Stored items
----------

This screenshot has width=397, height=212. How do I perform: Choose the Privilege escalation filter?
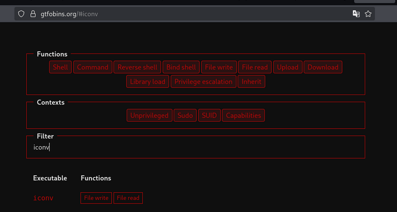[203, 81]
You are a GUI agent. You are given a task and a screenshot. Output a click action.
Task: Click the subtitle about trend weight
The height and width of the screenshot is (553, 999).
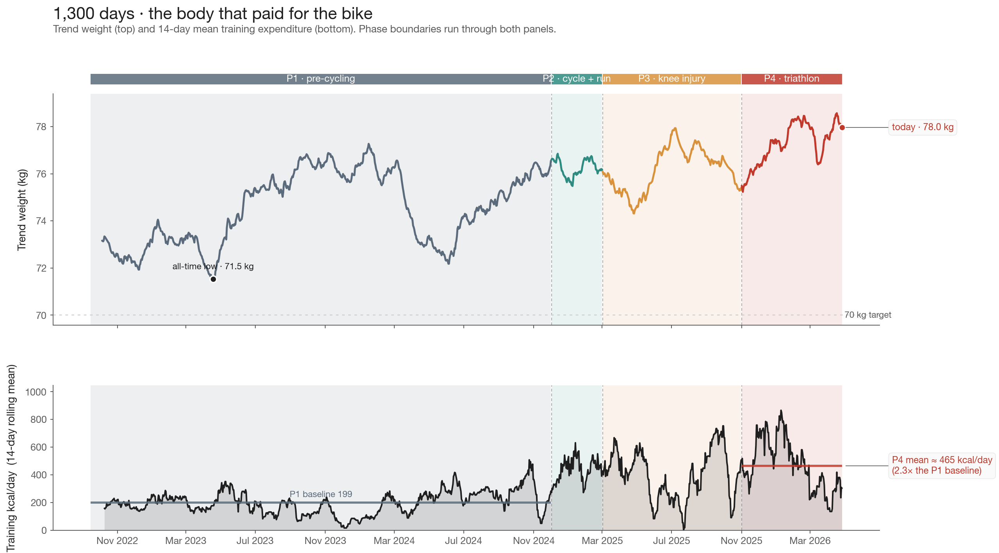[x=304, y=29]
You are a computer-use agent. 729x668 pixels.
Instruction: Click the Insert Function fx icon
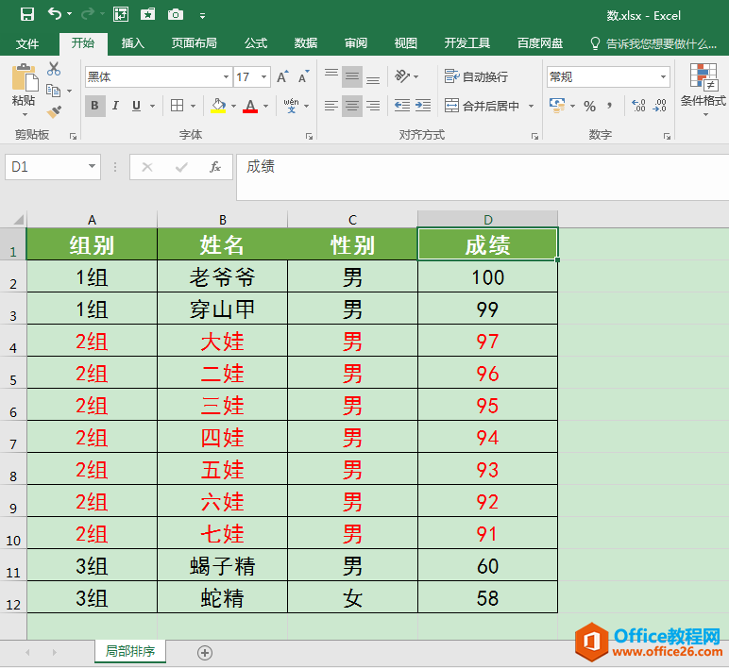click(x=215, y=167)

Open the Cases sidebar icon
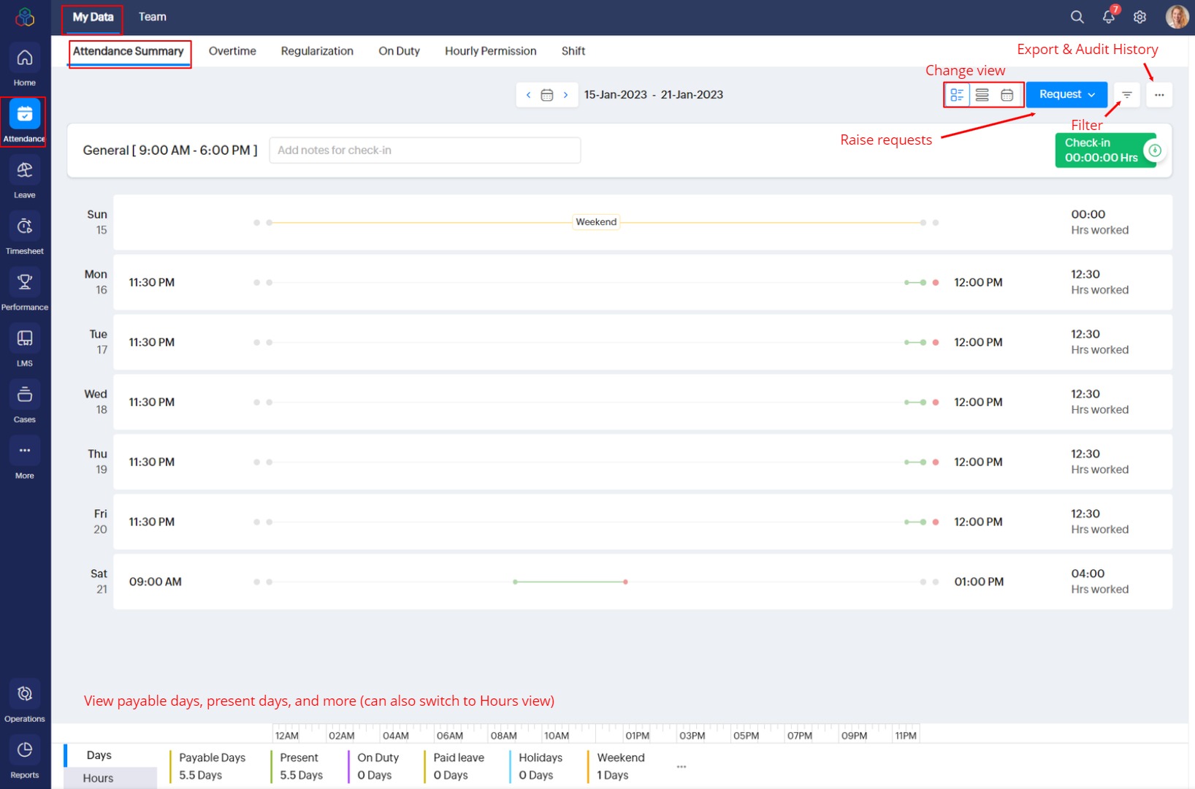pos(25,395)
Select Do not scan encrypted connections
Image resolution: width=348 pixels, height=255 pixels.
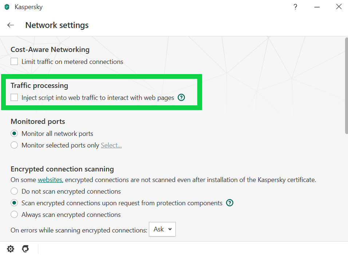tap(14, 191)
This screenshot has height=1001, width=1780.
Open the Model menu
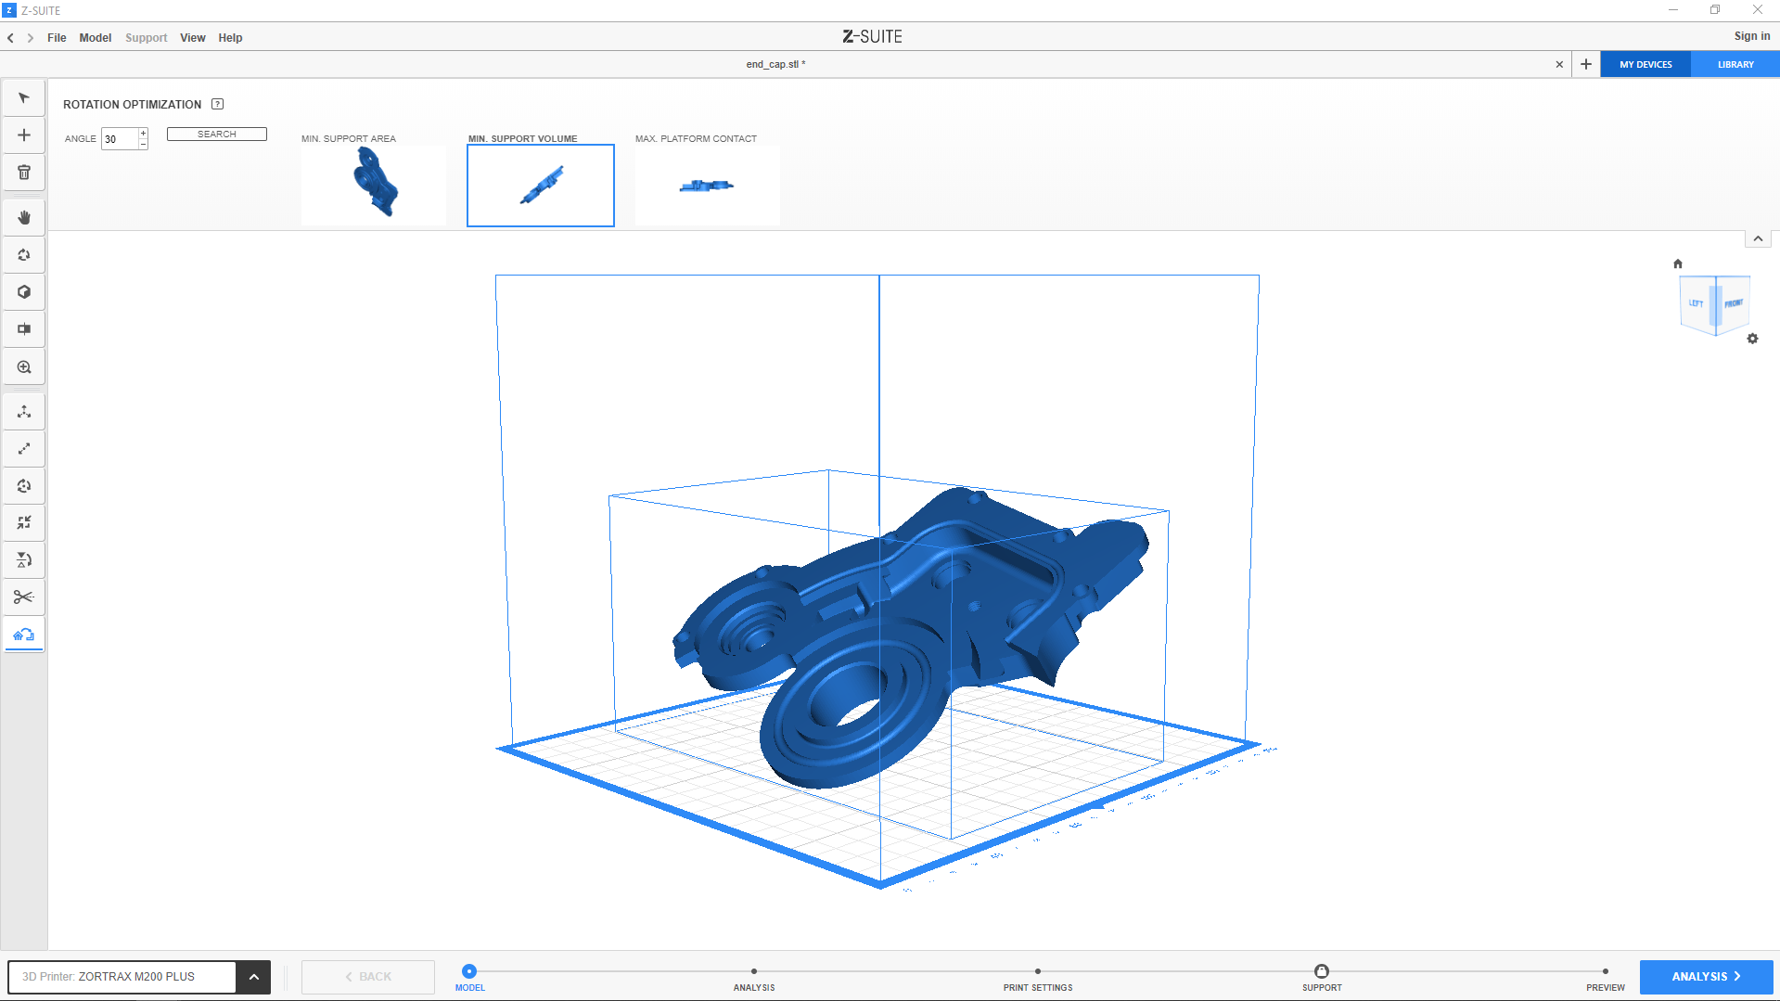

----------

Transcribe all of the entries word for word, but skip any pictures they contain.

## TASK ANSWER
This screenshot has width=397, height=212. How do I perform: Choose the Privilege escalation filter?
[203, 81]
You are a GUI agent. You are given a task and a screenshot. Output a click action.
Task: Click the subtitle about trend weight
The height and width of the screenshot is (553, 999).
[x=304, y=29]
You are a computer-use agent. 729x668 pixels.
Instruction: Click the Insert Function fx icon
click(x=215, y=167)

Open the Cases sidebar icon
pos(25,395)
Select Do not scan encrypted connections
Image resolution: width=348 pixels, height=255 pixels.
tap(14, 191)
This screenshot has height=1001, width=1780.
Open the Model menu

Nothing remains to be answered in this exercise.